#### WHAT YOU NEED TO DO
A) For each statement below, say whether it agrees with the news story and quote the words from the story that decide it. (i) The photos were taken in 1977 at the Albany Medical Center. (ii) Scarpinati was burned after falling from a crib onto a radiator. (iii) Scarpinati searched for 20 years before turning to social media.
B) Retype the part of the news story between "The 1977 photos" and "looking at her.", inclusive, without changing anything.
C) According to the news story, how old was Scarpinati in the photos of the nurse holding her?
==== DOCUMENT EXTRACT
Sunday, October 4, 2015

Woman Reunites With The Nurse Who Cared For Her After 38 Years

For decades, Amanda Scarpinati held on to black-and-white photos of a nurse holding her at 3 months old.
The 1977 photos were taken at the Albany Medical Center in New York after Scarpinati fell from a couch onto a hot-steam humidifier. She suffered severe third-degree burns and her head was wrapped in thick gauze.

There, a young nurse cared for her. Black-and-white photos show her holding little Scarpinati in her arms and happily looking at her.

In the years that followed, she would undergo several surgeries and be teased by her classmates.

Growing up as a child, disfigured by the burns, I was bullied and picked on, tormented,” Scarpinati told the Associated Press. “I’d look at those pictures and talk to her, even though I didn’t know who she was. I took comfort looking at this woman who seemed so sincere, caring for me.”

Scarpinati hoped to one day find the nurse who gave her comfort through such a dire time. After 20 years of searching with no luck, Scarpinati turned to the power of social media. She shared the precious photos on her Facebook page writing, “I would love to know her name and possibly get a chance to talk to her and meet her. Please share as you never know who it could reach.”
========
==== DATA
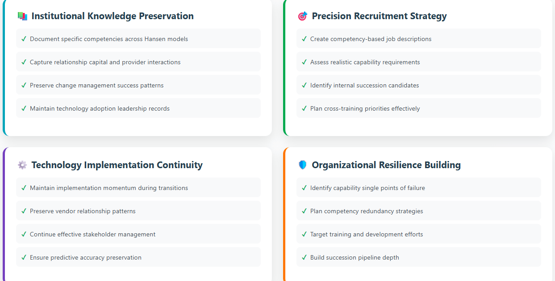The width and height of the screenshot is (555, 281).
Task: Select Preserve vendor relationship patterns item
Action: click(x=138, y=211)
========
#### PER-TASK OUTPUTS
A)
(i) Yes: "The 1977 photos were taken at the Albany Medical Center in New York"
(ii) No: "Scarpinati fell from a couch onto a hot-steam humidifier"
(iii) Yes: "After 20 years of searching with no luck, Scarpinati turned to the power of social media."

B)
The 1977 photos were taken at the Albany Medical Center in New York after Scarpinati fell from a couch onto a hot-steam humidifier. She suffered severe third-degree burns and her head was wrapped in thick gauze.

There, a young nurse cared for her. Black-and-white photos show her holding little Scarpinati in her arms and happily looking at her.

C) She was 3 months old.